September 5 – Léopold Sédar Senghor, poet, writer and Senegalese politician elected president
September 5, 1960 – Léopold Sédar Senghor, poet, writer and Senegalese politician elected president.
Elected on September 5, 1960, Mr. Senghor presided over the just-born Republic of Senegal. He is the author of the Senegalese anthem, the Red Lion. He resigned from office before the end of his fifth presidential term, in December 1980. Abdou Diouf, Prime Minister at that time, replaced him as the nation’s leader, in accordance with Article 35 of the Constitution. Under the Presidency of Léopold Sédar Senghor, Senegal established the multi-party system as well and a strong educational system.
Born on October 9, 1906 in Joal, Senegal, Mr. Senghor was a poet, a writer, a Senegalese politician, and the first President of the Republic of Senegal (1960–1980). He was also the first African man elected to the Académie Française. Mr. Senghor died on December 20, 2001 in Verson, France. He was a Minister in France before his country’s independence was proclaimed. Mr. Senghor’s proponents refer to him as the symbol of the cooperation between France and its former colonies, while his detractors describe him as representing French neo-colonialism in Africa.
His primarily symbolist poetry, created from the chanting of the incantational voice, which would earn him the nickname “the Poet President,” was founded on the hope that a universal civilization could be founded, uniting all traditions beyond their differences. He took the concept of “négritude” introduced by Aimé Césaire, to new depths, defining it as follows: “Négritude is the simple acknowledgment and acceptance of the fact of being black, of our destiny as Black people, of our History, and of our Culture.”
Mr. Senghor started his studies in Senegal, then continued in France, where he arrived in 1928 at age 22. This marked the beginning of “sixteen years of wandering” as he referred to those times. He initially studied at the Sorbonne and then at the Louis-le-Grand High School, where he prepared for the entrance exam to the École Normale Supérieure. There, his classmates included Paul Guth, Henri Queffélec, Robert Verdier, and Georges Pompidou. He also met Aimé Césaire. On September 12, 1946, Mr. Senghor married Ginette Éboué (1923–1992), Parliamentary Attachée for the Office of the Ministry of Overseas Departments and Territories of France, and daughter of Félix Éboué, former General Governor of French Equatorial Africa. He and Ginette Éboué had two sons.

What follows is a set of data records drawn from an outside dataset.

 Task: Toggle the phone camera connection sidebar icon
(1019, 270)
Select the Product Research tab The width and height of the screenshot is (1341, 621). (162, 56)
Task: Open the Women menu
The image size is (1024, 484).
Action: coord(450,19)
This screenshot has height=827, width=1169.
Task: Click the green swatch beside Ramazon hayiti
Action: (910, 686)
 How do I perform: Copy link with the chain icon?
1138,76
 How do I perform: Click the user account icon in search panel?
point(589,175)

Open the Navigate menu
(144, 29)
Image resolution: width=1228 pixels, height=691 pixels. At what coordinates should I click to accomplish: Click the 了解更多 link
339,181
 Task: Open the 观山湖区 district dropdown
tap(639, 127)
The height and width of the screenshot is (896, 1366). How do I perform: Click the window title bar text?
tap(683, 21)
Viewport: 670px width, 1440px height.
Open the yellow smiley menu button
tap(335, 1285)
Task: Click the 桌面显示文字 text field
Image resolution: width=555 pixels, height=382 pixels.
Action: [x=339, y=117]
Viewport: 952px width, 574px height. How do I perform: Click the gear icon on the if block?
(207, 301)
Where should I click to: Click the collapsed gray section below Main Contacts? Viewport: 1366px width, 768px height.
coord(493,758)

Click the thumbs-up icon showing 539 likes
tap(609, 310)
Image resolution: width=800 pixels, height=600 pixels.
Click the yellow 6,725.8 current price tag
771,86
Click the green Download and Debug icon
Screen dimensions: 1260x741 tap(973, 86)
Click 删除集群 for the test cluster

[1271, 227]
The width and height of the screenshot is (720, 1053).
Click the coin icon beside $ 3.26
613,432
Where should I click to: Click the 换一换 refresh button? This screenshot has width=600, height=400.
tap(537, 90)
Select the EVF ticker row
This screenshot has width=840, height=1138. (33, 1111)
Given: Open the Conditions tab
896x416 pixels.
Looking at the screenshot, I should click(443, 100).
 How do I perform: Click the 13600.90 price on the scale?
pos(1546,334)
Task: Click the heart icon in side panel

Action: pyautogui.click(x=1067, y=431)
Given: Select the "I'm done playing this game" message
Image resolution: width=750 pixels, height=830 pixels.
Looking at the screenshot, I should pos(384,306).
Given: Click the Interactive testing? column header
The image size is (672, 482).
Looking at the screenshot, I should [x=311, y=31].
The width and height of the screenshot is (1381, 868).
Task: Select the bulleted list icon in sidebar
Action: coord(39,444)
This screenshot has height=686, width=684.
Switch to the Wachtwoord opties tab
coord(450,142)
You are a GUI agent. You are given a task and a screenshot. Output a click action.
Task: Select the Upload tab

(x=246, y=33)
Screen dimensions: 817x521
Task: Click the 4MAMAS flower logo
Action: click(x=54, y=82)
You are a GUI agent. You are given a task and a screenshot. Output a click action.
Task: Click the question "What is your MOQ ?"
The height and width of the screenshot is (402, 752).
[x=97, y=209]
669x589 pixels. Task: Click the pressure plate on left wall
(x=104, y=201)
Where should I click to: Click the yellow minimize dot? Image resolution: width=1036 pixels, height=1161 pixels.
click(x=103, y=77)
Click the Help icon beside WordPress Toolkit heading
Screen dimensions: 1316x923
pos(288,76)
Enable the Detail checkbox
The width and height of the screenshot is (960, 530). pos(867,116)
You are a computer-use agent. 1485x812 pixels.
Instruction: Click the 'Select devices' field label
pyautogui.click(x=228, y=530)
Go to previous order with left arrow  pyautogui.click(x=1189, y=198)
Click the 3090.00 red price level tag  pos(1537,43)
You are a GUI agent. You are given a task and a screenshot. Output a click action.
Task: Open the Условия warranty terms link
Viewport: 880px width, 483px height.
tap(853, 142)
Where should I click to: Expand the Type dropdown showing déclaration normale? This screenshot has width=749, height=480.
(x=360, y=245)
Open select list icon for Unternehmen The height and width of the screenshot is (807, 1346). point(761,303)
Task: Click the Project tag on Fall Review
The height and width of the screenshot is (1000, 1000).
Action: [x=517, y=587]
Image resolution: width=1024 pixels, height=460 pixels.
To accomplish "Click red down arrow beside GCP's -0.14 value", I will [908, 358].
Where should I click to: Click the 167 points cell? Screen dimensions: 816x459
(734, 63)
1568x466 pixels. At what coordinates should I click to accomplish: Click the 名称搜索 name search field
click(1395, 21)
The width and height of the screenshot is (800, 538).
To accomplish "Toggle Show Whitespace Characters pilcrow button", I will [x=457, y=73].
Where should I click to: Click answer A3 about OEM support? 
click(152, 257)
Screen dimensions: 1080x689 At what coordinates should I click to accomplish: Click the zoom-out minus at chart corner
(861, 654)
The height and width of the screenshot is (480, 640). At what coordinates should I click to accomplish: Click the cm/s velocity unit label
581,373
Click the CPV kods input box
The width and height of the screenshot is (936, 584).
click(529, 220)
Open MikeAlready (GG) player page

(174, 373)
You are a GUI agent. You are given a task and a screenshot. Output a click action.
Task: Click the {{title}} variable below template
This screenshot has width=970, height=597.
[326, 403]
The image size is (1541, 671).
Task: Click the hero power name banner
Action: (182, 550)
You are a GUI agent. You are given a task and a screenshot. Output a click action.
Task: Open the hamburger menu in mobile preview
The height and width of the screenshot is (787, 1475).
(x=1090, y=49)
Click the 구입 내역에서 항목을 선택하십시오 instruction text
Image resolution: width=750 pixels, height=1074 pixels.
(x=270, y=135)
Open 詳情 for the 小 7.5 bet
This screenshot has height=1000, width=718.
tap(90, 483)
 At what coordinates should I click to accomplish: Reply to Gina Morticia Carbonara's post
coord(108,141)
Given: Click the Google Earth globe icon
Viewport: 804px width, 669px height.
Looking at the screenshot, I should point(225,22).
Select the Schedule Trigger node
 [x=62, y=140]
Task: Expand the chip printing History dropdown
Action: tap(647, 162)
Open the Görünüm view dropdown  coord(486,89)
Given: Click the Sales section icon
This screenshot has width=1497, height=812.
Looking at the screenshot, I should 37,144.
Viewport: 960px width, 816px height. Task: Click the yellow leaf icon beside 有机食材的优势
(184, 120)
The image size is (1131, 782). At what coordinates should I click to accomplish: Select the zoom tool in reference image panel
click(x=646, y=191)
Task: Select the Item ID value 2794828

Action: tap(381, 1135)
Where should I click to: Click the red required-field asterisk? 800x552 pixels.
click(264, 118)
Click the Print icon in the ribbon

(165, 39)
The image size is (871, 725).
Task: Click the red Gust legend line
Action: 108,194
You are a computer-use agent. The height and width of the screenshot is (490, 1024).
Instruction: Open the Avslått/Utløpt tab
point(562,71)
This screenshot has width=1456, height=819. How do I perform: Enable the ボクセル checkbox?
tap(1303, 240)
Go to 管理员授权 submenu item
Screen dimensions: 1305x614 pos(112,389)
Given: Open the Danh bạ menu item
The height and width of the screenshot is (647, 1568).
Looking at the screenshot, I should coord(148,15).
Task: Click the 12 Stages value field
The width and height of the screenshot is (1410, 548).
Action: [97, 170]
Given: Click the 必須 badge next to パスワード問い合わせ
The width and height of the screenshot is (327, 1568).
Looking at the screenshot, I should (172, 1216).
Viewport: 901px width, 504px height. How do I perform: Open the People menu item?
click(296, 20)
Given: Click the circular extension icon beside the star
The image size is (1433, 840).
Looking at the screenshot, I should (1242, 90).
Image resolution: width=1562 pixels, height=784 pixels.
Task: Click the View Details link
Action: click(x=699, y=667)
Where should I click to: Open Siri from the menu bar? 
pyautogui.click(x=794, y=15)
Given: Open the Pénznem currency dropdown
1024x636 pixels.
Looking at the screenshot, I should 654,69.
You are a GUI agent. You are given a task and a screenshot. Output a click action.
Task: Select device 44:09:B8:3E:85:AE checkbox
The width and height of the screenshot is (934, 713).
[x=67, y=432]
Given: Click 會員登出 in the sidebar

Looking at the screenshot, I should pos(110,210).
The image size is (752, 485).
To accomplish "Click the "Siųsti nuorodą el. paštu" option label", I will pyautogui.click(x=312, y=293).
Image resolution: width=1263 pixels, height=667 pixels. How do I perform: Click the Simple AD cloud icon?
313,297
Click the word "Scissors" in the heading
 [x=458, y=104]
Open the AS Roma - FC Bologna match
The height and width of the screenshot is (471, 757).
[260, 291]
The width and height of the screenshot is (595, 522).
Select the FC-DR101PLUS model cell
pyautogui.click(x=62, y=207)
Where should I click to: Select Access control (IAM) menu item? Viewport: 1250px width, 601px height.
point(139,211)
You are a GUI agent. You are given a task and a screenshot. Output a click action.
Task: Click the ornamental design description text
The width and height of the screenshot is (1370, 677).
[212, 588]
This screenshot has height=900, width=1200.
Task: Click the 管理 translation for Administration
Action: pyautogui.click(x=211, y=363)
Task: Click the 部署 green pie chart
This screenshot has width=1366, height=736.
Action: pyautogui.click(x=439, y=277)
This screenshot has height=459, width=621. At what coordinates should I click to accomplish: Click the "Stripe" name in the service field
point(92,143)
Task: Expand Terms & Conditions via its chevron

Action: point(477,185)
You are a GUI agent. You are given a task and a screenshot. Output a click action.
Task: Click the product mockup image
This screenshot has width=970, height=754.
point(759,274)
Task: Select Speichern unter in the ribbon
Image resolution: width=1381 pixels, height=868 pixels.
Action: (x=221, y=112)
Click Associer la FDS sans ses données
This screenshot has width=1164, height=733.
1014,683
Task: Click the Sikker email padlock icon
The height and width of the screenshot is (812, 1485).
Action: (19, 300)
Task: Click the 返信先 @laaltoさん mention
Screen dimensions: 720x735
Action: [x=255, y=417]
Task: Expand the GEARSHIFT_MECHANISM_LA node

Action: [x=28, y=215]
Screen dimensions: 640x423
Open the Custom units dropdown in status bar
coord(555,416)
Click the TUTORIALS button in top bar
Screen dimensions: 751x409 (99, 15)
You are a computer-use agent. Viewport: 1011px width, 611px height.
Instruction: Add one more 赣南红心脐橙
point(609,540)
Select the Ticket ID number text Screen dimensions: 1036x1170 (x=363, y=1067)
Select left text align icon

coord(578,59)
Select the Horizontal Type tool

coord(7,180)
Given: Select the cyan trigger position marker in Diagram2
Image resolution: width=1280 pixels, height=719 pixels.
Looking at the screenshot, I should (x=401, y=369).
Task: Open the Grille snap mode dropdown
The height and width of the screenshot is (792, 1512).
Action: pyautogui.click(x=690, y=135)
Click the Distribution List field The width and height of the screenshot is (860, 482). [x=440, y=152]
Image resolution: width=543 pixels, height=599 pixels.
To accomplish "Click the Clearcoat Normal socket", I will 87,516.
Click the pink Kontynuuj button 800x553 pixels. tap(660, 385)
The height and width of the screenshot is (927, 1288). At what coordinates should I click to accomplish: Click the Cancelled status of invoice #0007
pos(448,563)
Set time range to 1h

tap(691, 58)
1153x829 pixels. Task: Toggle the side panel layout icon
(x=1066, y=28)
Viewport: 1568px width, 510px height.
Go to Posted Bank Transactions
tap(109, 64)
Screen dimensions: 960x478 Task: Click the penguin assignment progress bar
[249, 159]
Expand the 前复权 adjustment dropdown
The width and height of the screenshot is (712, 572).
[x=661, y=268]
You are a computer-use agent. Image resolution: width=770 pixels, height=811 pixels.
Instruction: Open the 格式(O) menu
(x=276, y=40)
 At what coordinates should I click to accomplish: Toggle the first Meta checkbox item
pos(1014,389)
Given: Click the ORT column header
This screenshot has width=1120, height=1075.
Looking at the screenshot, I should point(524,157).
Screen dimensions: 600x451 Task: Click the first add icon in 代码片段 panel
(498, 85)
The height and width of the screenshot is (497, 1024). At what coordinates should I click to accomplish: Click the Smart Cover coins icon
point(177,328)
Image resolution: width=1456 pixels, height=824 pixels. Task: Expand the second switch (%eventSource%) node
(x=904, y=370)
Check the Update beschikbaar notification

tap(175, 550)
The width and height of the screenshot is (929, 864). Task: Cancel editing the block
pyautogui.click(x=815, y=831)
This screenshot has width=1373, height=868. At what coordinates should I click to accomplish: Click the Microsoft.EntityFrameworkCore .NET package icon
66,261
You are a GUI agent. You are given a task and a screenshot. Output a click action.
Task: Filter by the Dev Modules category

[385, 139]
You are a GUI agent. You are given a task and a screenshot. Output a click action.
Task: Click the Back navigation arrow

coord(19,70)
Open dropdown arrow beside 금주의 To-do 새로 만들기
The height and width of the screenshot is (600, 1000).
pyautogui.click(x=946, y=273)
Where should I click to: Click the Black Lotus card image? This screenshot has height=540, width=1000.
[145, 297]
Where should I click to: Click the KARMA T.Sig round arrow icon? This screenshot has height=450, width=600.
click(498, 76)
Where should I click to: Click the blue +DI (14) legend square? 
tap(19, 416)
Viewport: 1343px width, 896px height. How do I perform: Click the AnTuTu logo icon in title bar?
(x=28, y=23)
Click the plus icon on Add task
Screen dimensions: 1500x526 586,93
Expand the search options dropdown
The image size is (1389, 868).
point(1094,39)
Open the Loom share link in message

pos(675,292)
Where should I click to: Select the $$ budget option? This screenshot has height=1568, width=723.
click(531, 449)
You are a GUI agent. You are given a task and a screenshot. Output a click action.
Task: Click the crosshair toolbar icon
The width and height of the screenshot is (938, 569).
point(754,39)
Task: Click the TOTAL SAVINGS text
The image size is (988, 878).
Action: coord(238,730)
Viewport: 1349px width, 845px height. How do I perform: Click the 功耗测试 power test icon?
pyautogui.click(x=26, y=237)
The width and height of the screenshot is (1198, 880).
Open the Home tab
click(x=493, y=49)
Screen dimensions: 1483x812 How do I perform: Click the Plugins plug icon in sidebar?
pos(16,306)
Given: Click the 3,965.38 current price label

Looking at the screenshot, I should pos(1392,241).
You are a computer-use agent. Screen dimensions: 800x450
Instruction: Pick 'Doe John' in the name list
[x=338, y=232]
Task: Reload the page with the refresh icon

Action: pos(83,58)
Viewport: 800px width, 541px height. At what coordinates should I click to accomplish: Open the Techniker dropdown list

After the war, Mr. Senghor became Communist. He took over the Chair of Linguistics at the French National School for Overseas Departments and Territories, a position he held until Senegal’s independence in 1960. During one of his research trips on Serere poetry in Senegal, the local Socialist leader, Lamine Gueye, suggested he consider becoming a candidate for a Parliament seat. Mr. Senghor agreed and was elected Representative of the Senegal-Mauritania region at the French National Assembly, where the colonies had just earned the right to be represented.
Encouraged by this success, Mr. Senghor left the African section of the Section Française de l’Internationale Ouvrière (SFIO) the following year and founded, with Mamadou Dia, the Senegalese Democratic Bloc (1948), which won the legislative elections of 1951. Re-elected as Member of the National Assembly in 1951 as an Independent from the Overseas Departments and Territories of France, he served as Secretary of State at the Presidency of the Council under the Edgar Faure administration from March 1, 1955 to February 1, 1956, became mayor of Thiès, in Senegal in November 1956, then served as Minister Counselor for the Michel Debré government from July 23, 1959 to May 19, 1961. He was also a member of the Commission in charge of drafting the Constitution of the Fifth Republic, a member of Senegal’s General Council, a member of the Great Council of French Western Africa, and member of the Parliamentary Assembly of the Council of Europe. Mr. Senghor was an ardent advocate of federalism for newly independent African states, a kind of “French Commonwealth.”